Provided data »
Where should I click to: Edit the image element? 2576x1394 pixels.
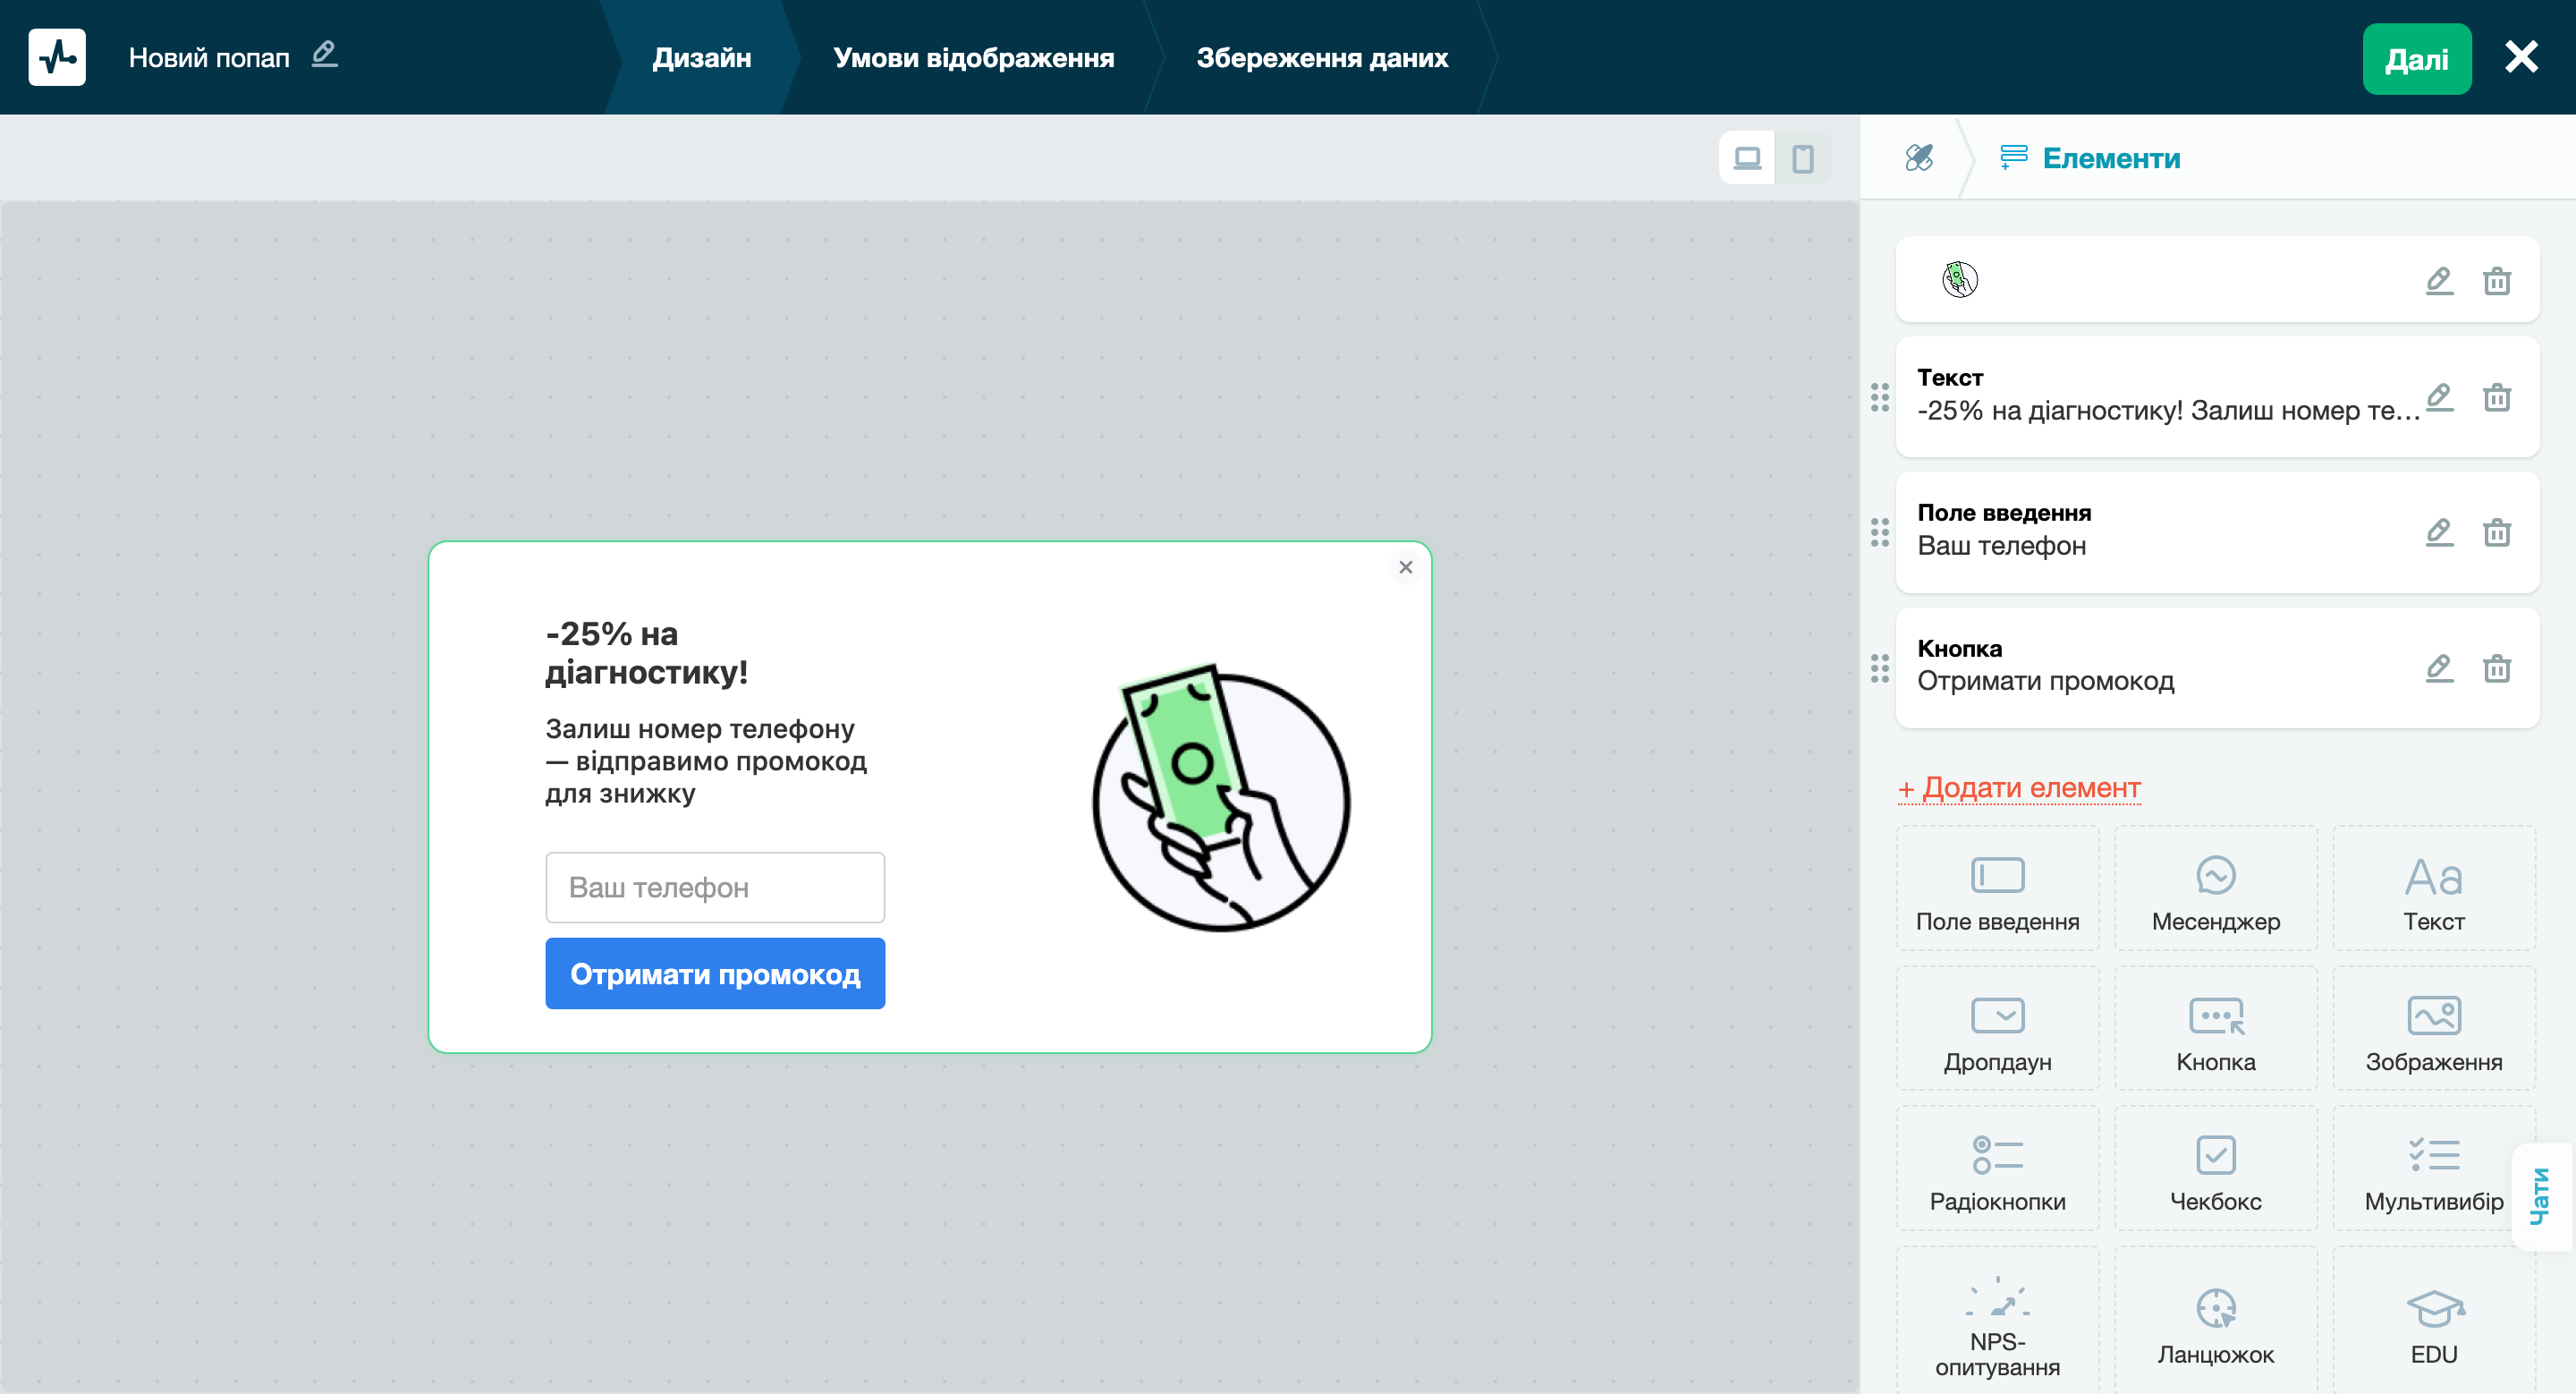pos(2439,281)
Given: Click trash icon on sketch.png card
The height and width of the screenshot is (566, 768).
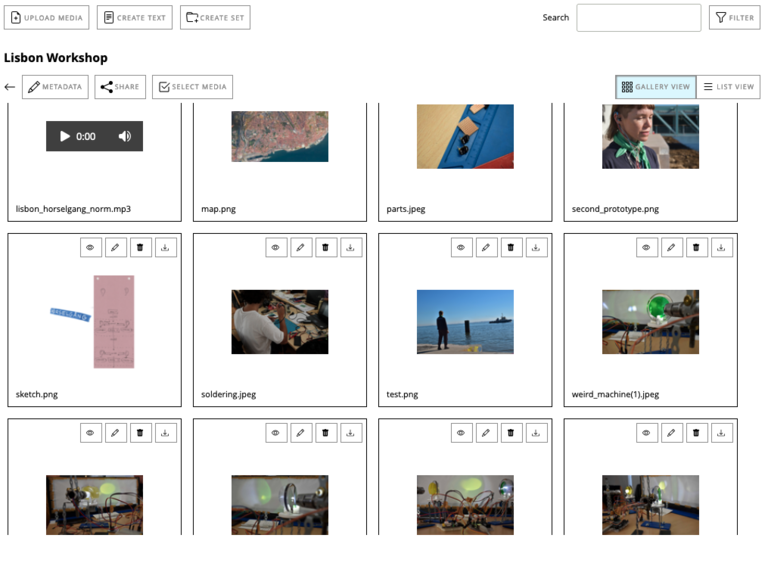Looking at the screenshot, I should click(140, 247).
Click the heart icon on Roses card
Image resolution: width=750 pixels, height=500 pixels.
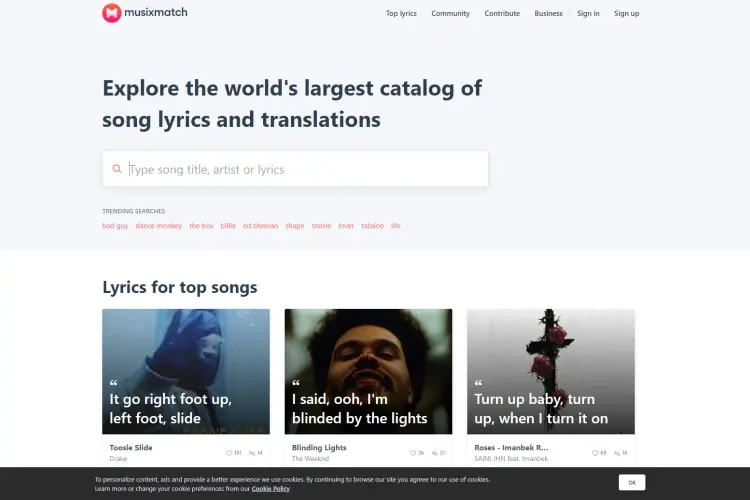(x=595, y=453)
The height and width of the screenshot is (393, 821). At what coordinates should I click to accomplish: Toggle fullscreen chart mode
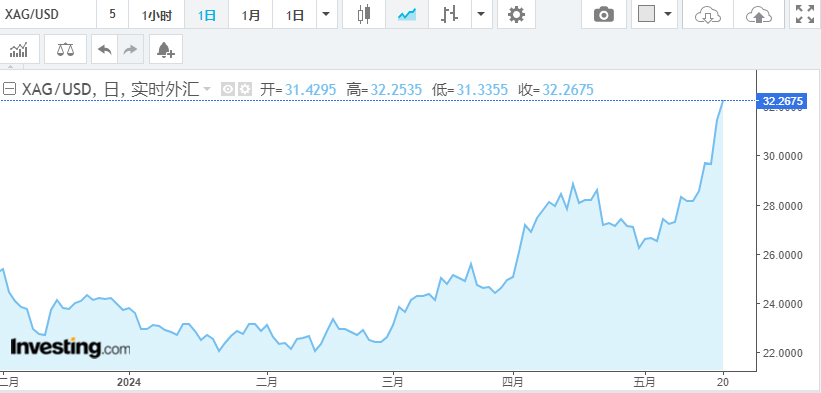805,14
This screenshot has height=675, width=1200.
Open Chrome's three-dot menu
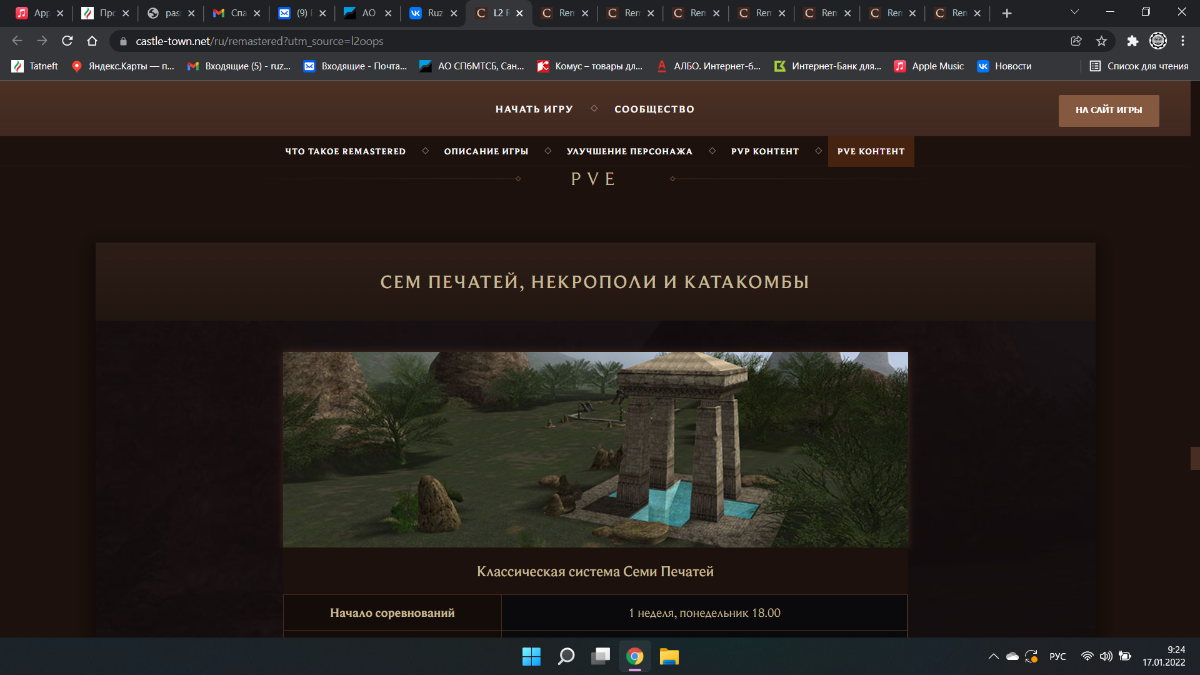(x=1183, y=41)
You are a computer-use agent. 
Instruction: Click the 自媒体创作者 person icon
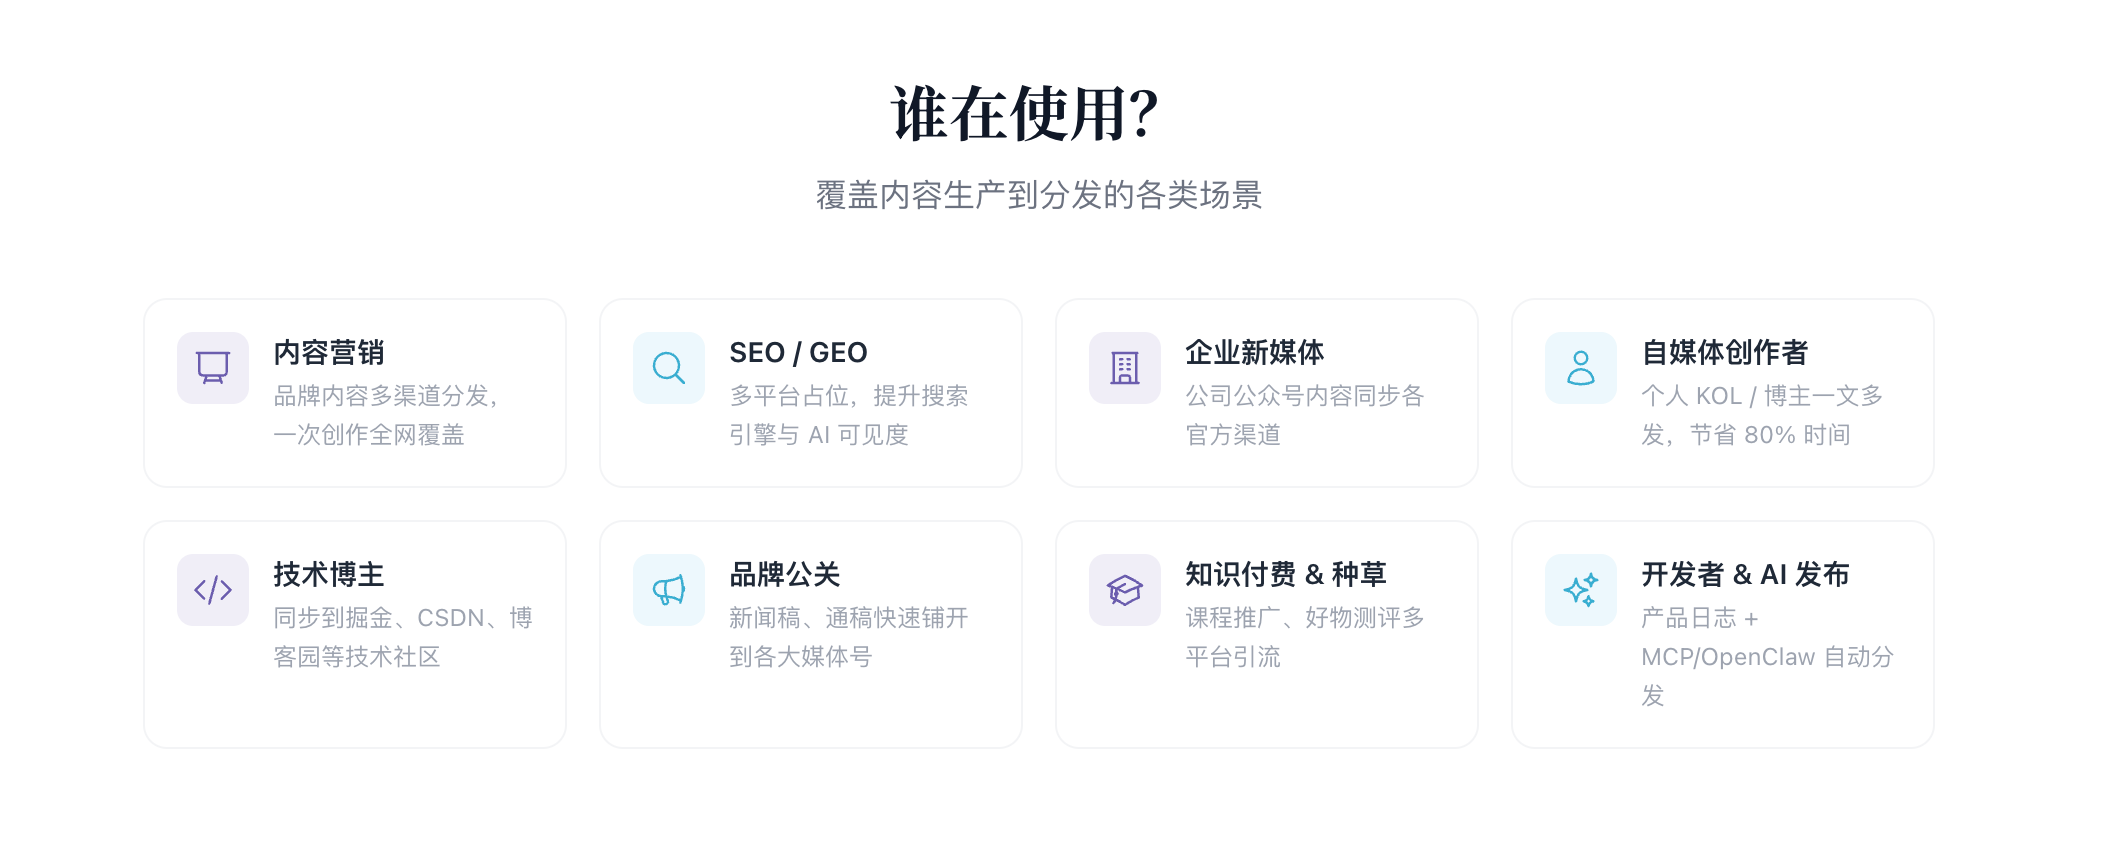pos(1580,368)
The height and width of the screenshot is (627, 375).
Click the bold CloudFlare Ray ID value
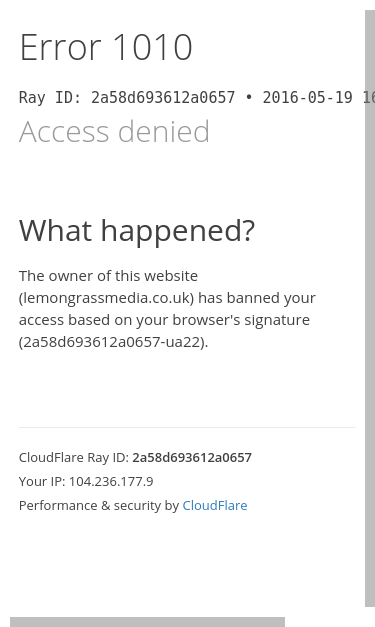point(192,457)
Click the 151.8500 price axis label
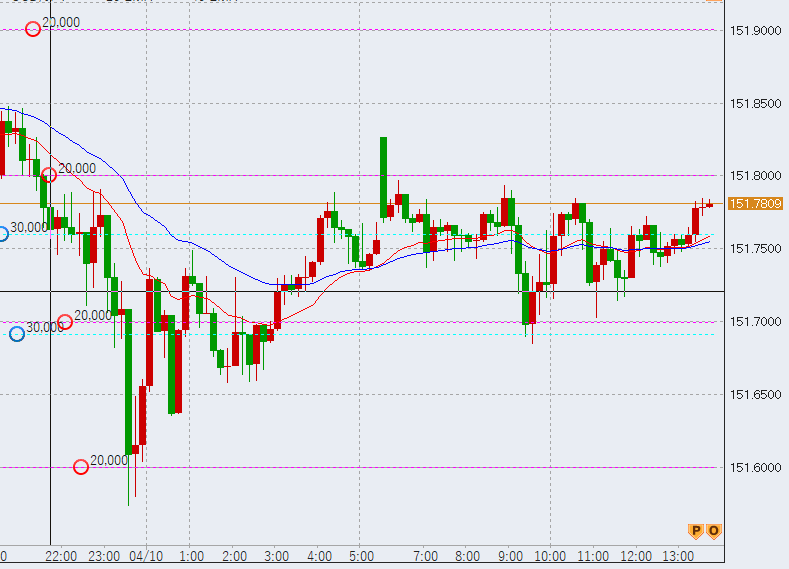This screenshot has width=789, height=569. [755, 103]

Exercise objective » Write out every line of text in the entries above as a JSON list of strings, one string per line, with blank lines dropped and the pictures left out.

Correct output »
[
  "Where should I click to: Edit the image element? 2576x1394 pixels.",
  "pos(2439,281)",
  "Given: Click trash icon on sketch.png card",
  "The height and width of the screenshot is (566, 768).",
  "Looking at the screenshot, I should click(140, 247).",
  "Click the heart icon on Roses card",
  "Image resolution: width=750 pixels, height=500 pixels.",
  "(x=595, y=453)",
  "The height and width of the screenshot is (393, 821). At what coordinates should I click to accomplish: Toggle fullscreen chart mode",
  "805,14",
  "This screenshot has height=675, width=1200.",
  "Open Chrome's three-dot menu",
  "(x=1183, y=41)",
  "You are a computer-use agent. ",
  "Instruction: Click the 自媒体创作者 person icon",
  "pos(1580,368)",
  "The height and width of the screenshot is (627, 375).",
  "Click the bold CloudFlare Ray ID value",
  "point(192,457)",
  "Click the 151.8500 price axis label",
  "This screenshot has width=789, height=569. [755, 103]"
]